They are a scourge. Some hold nostalgic feeling for them because they were the
only thing close to a social hub at the time (whereas malls are one of the
reasons social hubs aren't there in the first place).

Go malls, go. I ain't shedding tears for thee.

After all, I'm in good company. The guy who invented the malls hates them
too[1].

[1][https://qz.com/454214/the-father-of-the-american-shopping-
ma...](https://qz.com/454214/the-father-of-the-american-shopping-mall-hated-
cars-and-suburban-sprawl/)

------
rmason
Sadly this came too late for Detroit's Northland, the first shopping mall in
the country. Because it was built first they guessed at how a mall should
look. They thought it would be important to resupply stores without getting in
the way. So they built this huge basement that allowed dozens of semis to pull
up to loading docks below the stores.

The basement was huge and had Amazon not wanted to use it to unload trucks
they could have had a second warehouse as large as the one above.
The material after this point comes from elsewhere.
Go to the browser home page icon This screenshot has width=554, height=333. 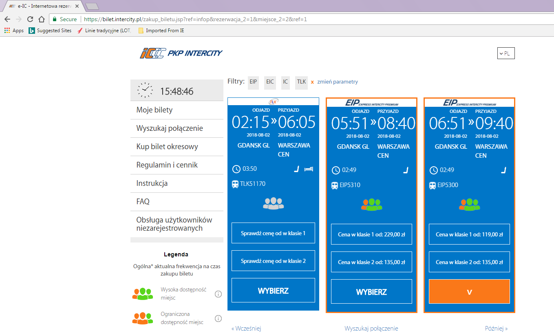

I remember
thinking at the time this would make an incredible supply depot but Amazon
didn't immediately come to mind.

The mall was torn down and in a twist of fate the land was offered to Amazon
as a possible property for their HQ2 headquarters. My guess is it will end up
as an apartment complex.

[https://en.wikipedia.org/wiki/Northland_Center](https://en.wikipedia.org/wiki/Northland_Center)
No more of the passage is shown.